* Objective
Rewrite the listing lines from the one containing "You are a computer-use agent." through the one containing "(x=332, y=850)", requests included. Multiply each answer coordinate by 1.9 and round it to a whole number, rounding halves up, and leave out the pictures and all other lines.

* Dataset records
□ □ □ □
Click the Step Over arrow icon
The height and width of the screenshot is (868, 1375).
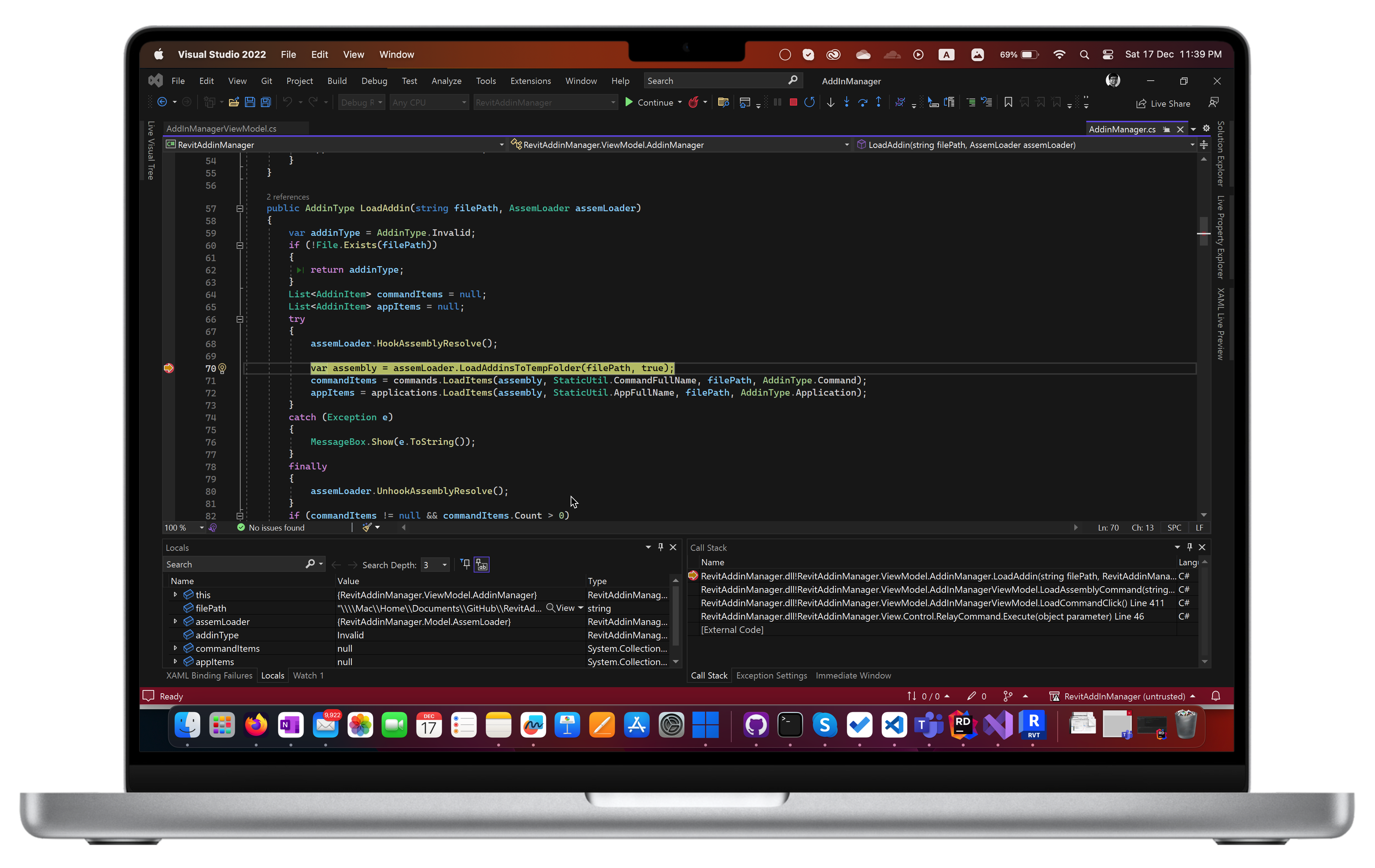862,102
□ □ □ □
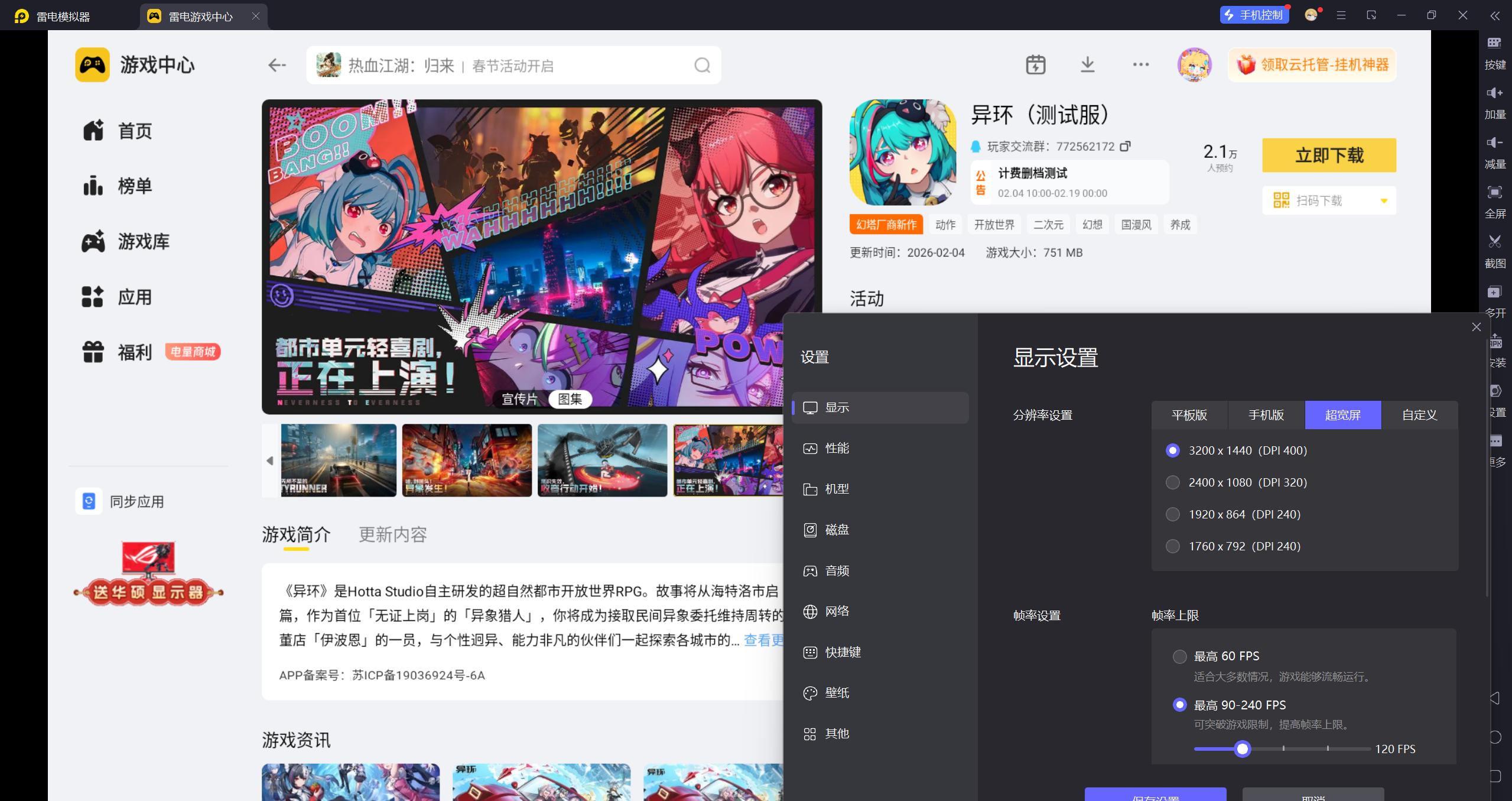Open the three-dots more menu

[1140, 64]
□ □ □ □
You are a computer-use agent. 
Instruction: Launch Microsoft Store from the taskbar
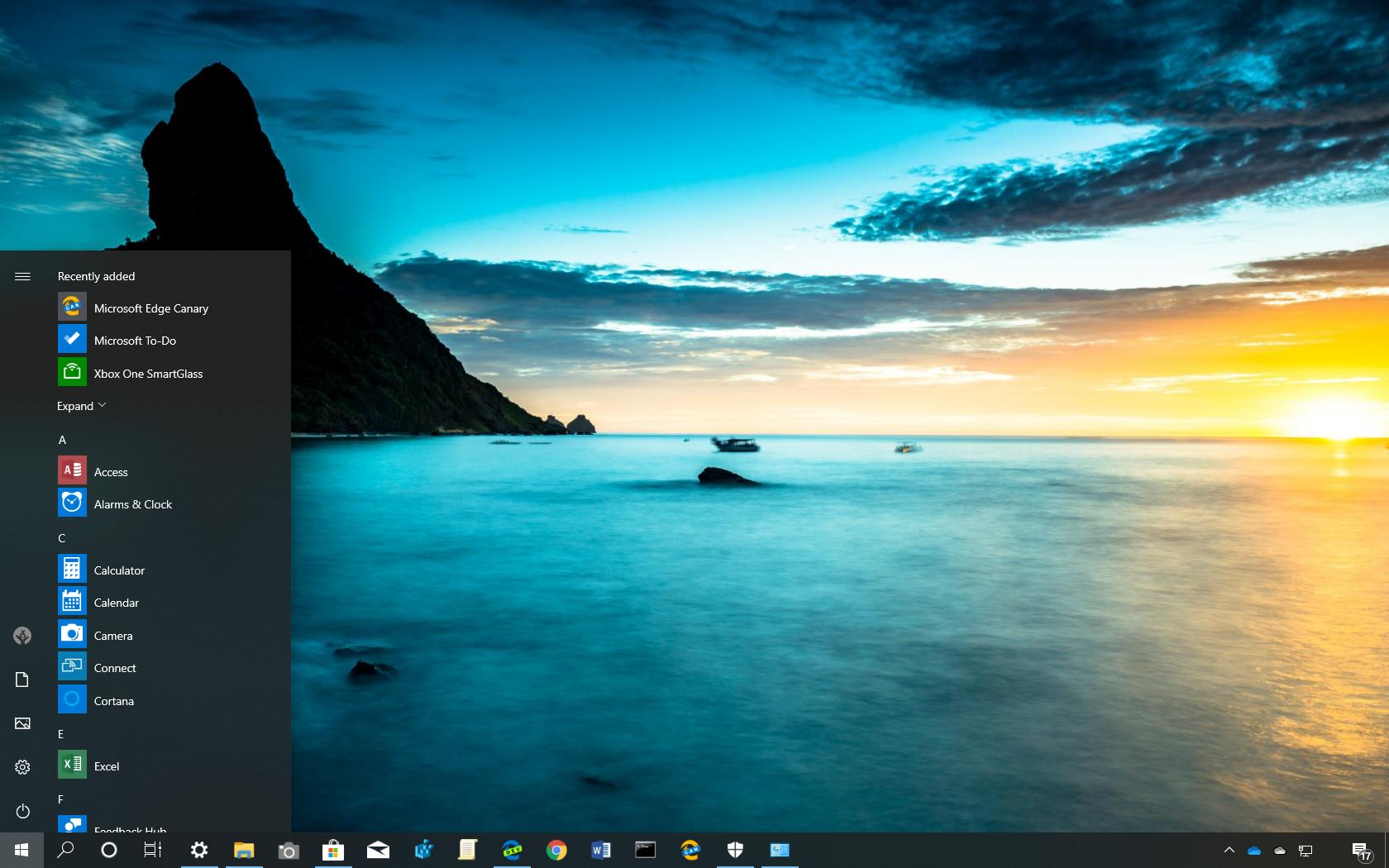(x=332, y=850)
□ □ □ □
* Reply
You are a computer-use agent. 
Instruction: Launch Microsoft Store from the taskbar
(x=631, y=1615)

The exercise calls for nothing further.